What it means for the insurance industry 

It is perhaps the myriad of different tech applications within the insurance industry that has made it more resilient to disruption from any individual technology driven competitor. The recent stock market tumbles of Lemonade, for a time the darling of tech-driven insurance disruptors, along with Hippo and Root are proving that innovative technology does not automatically lead to (immediate) market success, with investors now seemingly keen to focus on underwriting results and less willing to sustain losses for market share in the way they have become accustomed to with other industry disruptors.

However, as we heard from many of the speakers at our 'Technology in Insurance' event, data and technology are the driving forces behind many of the new breed of insurance companies and are key areas for all existing market participants.

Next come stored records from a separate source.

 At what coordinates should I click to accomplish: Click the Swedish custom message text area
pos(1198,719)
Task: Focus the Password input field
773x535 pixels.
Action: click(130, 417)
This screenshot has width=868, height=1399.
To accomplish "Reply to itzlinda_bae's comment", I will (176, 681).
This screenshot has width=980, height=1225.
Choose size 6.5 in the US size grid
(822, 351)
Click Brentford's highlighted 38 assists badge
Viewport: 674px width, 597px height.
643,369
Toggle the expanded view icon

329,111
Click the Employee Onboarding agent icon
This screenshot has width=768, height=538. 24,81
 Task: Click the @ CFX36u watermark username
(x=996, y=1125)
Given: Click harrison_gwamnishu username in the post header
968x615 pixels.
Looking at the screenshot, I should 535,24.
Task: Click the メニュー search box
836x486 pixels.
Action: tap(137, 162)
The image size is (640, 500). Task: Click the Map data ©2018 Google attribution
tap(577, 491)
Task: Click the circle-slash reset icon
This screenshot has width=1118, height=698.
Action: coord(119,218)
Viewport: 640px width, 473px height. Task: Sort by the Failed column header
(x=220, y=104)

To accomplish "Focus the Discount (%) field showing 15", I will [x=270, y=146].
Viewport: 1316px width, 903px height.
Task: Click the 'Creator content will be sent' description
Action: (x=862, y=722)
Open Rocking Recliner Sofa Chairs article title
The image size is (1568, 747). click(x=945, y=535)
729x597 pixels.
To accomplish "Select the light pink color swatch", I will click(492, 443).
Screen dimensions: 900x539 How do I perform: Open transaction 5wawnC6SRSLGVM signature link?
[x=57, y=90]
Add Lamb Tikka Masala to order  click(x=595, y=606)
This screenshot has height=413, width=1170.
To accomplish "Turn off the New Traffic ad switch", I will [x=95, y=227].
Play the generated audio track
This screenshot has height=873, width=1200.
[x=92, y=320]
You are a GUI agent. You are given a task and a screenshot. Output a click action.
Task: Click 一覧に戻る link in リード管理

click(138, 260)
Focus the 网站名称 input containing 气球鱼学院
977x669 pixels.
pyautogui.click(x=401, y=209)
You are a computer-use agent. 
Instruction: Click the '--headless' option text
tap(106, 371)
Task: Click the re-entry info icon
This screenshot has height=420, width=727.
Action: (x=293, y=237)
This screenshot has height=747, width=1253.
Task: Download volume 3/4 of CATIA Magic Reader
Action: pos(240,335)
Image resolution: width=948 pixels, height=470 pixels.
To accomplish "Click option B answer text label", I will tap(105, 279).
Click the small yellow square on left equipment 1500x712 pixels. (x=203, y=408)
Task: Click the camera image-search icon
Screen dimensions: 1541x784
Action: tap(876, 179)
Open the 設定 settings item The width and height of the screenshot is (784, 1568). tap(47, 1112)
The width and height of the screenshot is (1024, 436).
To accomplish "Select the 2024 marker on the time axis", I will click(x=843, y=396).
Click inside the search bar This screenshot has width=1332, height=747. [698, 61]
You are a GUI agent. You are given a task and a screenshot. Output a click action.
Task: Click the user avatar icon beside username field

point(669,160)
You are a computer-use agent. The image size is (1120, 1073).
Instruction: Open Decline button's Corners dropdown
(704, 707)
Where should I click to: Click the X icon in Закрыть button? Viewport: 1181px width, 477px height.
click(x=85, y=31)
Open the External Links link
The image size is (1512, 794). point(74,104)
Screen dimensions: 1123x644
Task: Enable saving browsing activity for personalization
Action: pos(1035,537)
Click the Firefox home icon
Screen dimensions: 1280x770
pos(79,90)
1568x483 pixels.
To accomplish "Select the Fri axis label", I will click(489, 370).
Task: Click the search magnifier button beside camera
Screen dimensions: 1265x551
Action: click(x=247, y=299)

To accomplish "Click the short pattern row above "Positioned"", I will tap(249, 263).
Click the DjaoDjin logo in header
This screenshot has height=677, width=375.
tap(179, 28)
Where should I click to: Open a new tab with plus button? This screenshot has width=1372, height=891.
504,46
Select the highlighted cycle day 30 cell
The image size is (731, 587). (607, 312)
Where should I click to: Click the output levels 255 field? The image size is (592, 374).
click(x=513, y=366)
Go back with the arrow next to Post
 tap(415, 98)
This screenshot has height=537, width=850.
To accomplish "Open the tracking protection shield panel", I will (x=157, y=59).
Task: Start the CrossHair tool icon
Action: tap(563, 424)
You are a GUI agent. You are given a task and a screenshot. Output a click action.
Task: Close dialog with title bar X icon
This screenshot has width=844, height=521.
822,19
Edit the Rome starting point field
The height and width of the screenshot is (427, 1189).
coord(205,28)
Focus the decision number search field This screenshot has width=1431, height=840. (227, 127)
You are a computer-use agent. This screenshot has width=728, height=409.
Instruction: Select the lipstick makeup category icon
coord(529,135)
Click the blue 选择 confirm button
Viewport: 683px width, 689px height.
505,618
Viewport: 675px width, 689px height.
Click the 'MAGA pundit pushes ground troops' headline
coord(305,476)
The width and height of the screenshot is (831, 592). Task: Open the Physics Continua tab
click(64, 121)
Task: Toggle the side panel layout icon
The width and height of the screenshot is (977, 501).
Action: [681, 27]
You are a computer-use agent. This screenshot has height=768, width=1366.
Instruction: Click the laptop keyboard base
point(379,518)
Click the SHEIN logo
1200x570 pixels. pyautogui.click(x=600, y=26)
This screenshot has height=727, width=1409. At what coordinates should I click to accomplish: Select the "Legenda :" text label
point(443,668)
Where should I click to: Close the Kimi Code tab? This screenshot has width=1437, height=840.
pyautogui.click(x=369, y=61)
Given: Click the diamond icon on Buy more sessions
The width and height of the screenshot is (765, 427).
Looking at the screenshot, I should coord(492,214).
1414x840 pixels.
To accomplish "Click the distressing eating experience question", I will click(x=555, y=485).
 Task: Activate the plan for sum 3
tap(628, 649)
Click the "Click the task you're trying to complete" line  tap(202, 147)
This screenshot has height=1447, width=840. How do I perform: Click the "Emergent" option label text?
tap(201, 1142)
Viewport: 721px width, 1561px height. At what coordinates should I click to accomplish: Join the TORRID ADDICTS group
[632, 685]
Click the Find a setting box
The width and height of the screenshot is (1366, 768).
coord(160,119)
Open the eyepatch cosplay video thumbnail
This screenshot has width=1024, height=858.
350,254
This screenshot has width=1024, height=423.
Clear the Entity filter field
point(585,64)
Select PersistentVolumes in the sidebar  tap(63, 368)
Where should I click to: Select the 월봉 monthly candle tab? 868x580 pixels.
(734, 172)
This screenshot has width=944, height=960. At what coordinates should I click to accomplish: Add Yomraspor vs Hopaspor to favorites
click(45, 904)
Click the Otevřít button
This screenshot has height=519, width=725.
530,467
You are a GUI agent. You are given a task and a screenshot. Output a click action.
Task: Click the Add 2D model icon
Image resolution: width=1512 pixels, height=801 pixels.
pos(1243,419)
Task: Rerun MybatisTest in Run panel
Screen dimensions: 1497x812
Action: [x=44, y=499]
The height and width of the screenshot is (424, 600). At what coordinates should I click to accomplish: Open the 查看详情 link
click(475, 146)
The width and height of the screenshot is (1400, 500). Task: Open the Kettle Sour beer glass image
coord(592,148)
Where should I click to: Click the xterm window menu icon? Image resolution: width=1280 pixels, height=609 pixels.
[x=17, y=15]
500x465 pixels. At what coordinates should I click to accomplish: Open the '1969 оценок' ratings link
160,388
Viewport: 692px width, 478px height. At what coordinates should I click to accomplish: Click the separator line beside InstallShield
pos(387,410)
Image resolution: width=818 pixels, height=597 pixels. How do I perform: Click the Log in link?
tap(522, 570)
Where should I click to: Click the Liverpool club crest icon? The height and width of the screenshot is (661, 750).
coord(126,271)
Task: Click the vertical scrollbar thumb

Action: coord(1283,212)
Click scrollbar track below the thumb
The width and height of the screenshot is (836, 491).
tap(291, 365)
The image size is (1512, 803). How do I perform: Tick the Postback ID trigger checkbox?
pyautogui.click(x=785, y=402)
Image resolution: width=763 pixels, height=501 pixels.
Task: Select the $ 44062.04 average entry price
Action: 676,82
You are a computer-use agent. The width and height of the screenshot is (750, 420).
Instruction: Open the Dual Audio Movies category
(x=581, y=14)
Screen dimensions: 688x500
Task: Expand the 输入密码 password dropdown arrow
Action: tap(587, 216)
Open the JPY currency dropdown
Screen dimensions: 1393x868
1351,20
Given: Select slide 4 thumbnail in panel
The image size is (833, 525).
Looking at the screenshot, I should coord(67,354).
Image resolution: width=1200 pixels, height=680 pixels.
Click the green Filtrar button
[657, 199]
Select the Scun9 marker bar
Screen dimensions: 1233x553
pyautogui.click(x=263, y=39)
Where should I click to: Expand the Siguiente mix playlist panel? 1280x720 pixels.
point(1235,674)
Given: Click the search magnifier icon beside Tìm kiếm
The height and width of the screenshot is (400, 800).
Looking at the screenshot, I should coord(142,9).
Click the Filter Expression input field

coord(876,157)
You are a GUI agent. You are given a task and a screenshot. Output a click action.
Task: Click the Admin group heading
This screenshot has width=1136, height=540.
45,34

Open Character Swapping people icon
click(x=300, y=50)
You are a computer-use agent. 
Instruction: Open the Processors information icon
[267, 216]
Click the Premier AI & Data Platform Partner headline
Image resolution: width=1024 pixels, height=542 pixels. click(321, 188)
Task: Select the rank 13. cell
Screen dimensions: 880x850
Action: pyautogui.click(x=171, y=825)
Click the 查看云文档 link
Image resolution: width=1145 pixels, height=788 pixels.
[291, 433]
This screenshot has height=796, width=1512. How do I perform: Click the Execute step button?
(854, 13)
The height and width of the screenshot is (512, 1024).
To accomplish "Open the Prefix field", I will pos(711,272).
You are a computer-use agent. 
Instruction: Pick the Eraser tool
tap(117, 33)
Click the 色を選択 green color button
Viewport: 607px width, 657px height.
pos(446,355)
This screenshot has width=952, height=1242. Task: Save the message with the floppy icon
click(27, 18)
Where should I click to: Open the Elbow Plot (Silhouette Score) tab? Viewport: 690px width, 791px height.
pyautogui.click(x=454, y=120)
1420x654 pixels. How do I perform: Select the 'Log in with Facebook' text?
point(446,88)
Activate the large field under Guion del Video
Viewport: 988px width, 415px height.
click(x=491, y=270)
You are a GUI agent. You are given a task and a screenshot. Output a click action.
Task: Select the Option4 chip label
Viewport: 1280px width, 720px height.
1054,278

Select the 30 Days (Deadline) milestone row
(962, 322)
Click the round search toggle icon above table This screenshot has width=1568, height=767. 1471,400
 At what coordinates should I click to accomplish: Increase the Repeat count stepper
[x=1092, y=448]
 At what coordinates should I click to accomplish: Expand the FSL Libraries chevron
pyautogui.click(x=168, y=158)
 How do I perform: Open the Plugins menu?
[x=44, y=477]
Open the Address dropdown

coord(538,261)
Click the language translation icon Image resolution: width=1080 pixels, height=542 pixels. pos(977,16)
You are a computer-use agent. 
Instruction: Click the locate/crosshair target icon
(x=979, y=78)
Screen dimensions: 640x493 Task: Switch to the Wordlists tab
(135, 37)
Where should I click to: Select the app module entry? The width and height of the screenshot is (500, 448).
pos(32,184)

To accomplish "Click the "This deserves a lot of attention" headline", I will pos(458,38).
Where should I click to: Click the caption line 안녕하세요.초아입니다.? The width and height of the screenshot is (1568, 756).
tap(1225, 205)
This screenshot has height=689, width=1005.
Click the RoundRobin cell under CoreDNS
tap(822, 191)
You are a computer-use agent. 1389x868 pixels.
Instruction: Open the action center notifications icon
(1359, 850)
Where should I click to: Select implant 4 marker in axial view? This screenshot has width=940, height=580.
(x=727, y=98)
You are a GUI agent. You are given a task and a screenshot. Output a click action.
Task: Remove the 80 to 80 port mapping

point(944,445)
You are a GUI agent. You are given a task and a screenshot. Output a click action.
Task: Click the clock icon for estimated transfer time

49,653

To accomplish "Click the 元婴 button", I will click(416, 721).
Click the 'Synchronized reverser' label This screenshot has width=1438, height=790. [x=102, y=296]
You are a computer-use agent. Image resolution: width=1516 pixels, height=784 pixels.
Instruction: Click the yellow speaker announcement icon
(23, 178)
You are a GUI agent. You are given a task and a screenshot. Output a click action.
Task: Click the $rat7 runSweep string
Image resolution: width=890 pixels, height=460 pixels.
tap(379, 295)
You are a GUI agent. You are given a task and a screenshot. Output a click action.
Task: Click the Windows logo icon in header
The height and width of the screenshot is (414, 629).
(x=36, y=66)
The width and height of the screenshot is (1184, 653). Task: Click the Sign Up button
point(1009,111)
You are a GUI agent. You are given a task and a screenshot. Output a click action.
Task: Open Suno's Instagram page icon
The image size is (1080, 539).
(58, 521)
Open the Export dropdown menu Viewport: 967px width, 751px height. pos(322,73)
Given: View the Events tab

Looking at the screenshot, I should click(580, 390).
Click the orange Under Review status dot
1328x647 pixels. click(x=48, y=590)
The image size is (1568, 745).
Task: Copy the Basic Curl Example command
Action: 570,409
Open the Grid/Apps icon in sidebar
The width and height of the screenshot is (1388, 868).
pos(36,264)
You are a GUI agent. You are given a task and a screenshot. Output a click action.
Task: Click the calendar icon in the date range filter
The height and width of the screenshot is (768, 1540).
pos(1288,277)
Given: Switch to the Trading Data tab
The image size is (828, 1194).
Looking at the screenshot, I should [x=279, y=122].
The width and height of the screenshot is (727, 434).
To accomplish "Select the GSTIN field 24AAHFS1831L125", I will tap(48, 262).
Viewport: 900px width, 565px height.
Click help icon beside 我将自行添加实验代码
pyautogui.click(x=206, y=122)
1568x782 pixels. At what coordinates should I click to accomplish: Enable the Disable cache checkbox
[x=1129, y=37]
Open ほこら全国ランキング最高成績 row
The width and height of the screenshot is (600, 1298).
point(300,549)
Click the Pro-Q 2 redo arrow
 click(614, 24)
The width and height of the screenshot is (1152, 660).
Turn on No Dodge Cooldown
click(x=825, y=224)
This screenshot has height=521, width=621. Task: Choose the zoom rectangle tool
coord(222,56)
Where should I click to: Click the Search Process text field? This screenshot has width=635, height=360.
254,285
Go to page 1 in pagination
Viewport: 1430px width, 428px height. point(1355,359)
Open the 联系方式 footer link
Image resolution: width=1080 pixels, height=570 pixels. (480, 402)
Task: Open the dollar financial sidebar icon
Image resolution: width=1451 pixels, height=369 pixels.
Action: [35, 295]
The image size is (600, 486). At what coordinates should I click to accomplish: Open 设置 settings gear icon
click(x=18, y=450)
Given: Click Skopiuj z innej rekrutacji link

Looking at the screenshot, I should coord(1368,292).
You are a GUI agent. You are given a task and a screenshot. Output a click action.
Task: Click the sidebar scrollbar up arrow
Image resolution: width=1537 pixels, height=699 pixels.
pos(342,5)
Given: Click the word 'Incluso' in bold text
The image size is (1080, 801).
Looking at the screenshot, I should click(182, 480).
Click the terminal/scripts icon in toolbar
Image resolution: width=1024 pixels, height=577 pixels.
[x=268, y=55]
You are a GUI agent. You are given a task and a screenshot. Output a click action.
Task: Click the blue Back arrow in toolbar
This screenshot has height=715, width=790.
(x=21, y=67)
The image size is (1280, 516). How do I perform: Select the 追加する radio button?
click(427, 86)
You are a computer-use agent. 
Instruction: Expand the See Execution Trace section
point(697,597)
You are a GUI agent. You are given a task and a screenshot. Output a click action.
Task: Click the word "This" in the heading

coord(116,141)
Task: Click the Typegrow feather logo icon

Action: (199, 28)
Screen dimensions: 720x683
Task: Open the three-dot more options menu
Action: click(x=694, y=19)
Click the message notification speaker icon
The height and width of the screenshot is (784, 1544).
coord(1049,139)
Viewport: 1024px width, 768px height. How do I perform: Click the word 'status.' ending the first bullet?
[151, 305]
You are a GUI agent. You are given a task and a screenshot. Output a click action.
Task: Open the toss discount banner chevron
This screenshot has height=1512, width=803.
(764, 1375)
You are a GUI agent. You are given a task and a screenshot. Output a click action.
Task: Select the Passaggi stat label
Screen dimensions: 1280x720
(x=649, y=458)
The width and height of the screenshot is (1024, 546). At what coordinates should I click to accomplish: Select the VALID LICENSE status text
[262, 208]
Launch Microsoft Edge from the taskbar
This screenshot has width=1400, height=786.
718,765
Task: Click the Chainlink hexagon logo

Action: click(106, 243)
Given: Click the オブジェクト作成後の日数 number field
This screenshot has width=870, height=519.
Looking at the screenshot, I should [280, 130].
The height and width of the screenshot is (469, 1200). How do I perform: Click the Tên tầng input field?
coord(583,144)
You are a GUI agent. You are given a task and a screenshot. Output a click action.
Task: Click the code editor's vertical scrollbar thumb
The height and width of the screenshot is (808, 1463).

Almost despite the hype, there is real value and opportunity in well-structured and applied technology and it is clear insurance companies that are open to new technology from a cultural perspective – and willing to invest in it from a financial perspective – are going to be best placed to take advantage. Given the speed that technology moves, those who are not embracing the change may find themselves quickly falling behind.  

Technology will therefore drive and implement change within the insurance industry. But it will also create new risks. 

Failure to comply with data protection requirements can lead to both reputational damage and significant fines – in the UK and overseas.

In addition to data protection regulations which apply across industries, insurance companies operate in the highly regulated financial services environment. Insurers and intermediaries need to make sure that their technology solutions are compatible with their regulatory requirements – such as around operational resilience, governance and fair treatment of customers. 

The UK regulators are looking carefully at new technologies and what the implications may be for the companies they regulate and their customers. With this in mind, the FCA has already published specific guidance for firms outsourcing to the cloud and other third party IT services and more recently published a report (with the Bank of England) providing guidance to firms and setting out regulatory expectations of best practice when using AI and machine learning. There will be more reports, guidance and regulations as insurance regulators around with world try to keep up with changes in technology and tech-innovators need to be mindful of the highly regulated world within which the insurance industry operates.